WRITTEN REQUEST
Transcribe the records below verbatim, beginning with the line containing "How do I perform: Open" and continuing through the line containing "Show help for", inclusive.

-- begin SUPPLIED MATERIAL --

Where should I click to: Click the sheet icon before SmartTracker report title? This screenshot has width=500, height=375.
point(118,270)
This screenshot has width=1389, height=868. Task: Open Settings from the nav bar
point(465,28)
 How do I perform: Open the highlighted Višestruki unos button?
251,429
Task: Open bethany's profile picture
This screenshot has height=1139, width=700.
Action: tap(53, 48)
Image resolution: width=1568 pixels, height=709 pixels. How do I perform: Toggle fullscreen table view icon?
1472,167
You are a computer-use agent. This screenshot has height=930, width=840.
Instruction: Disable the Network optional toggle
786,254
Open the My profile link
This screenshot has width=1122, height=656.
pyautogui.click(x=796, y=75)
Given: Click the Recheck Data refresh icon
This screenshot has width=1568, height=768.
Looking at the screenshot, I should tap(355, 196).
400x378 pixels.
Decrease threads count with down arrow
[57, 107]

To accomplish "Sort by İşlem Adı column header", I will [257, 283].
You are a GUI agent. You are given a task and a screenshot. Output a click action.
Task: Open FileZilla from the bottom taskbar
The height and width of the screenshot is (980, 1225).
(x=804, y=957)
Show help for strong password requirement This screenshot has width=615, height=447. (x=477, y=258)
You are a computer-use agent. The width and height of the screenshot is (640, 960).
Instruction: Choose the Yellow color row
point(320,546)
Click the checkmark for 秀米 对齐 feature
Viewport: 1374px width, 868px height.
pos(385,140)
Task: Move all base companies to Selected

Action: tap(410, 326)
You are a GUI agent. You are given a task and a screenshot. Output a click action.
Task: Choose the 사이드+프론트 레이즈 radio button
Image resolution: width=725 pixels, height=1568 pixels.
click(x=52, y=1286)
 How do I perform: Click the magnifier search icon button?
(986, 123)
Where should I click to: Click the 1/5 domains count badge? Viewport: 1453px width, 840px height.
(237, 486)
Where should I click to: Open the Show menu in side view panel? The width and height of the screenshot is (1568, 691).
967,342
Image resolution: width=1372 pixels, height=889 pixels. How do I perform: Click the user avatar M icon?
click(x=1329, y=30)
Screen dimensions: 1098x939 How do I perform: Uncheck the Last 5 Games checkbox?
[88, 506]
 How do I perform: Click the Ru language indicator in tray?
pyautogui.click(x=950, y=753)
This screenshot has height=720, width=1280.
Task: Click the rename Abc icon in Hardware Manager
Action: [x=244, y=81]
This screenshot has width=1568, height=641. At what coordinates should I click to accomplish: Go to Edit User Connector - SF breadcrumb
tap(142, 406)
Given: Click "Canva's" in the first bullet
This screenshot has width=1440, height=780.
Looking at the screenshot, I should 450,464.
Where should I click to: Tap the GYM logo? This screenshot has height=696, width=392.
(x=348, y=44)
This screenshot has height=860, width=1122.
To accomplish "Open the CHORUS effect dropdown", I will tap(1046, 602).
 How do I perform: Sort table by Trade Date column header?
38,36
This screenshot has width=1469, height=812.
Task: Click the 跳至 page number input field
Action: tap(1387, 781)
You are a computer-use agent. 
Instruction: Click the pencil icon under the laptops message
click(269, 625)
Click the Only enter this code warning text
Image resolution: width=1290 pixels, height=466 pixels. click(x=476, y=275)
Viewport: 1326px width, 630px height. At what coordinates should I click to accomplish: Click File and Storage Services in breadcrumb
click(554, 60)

-- end SUPPLIED MATERIAL --

WRITTEN SOLUTION
 How do I perform: Open the highlighted Višestruki unos button?
251,429
Task: Open bethany's profile picture
This screenshot has height=1139, width=700.
Action: tap(53, 48)
Image resolution: width=1568 pixels, height=709 pixels. How do I perform: Toggle fullscreen table view icon?
1472,167
You are a computer-use agent. This screenshot has height=930, width=840.
Instruction: Disable the Network optional toggle
786,254
Open the My profile link
This screenshot has width=1122, height=656.
pyautogui.click(x=796, y=75)
Given: Click the Recheck Data refresh icon
This screenshot has width=1568, height=768.
Looking at the screenshot, I should tap(355, 196).
400x378 pixels.
Decrease threads count with down arrow
[57, 107]

To accomplish "Sort by İşlem Adı column header", I will [257, 283].
You are a GUI agent. You are given a task and a screenshot. Output a click action.
Task: Open FileZilla from the bottom taskbar
The height and width of the screenshot is (980, 1225).
(x=804, y=957)
Show help for strong password requirement This screenshot has width=615, height=447. (x=477, y=258)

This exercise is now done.